▶ Records from a data collection:
▼
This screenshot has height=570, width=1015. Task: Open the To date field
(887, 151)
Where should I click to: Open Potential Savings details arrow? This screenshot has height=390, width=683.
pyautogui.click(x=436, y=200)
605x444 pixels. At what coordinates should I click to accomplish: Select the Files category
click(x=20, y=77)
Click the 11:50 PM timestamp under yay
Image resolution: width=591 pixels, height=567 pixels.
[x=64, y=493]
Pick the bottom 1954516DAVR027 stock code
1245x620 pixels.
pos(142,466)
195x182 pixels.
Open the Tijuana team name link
▲
▼
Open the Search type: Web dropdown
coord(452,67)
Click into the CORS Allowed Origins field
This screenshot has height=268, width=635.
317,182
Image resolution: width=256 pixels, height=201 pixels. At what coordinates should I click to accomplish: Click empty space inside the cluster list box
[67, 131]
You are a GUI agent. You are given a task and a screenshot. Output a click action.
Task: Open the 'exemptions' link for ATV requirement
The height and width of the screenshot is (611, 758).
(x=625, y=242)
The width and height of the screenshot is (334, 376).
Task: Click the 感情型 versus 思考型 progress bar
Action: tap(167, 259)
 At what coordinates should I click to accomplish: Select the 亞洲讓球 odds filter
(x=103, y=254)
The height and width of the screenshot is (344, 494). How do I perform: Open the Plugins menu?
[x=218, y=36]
▲
▶ HOW TO COMPLETE THIS TASK: Whenever a line of the entries contains the string "link", copy that line.

▶ TASK RESPONSE:
Open the Tijuana team name link
Task: Open the 'exemptions' link for ATV requirement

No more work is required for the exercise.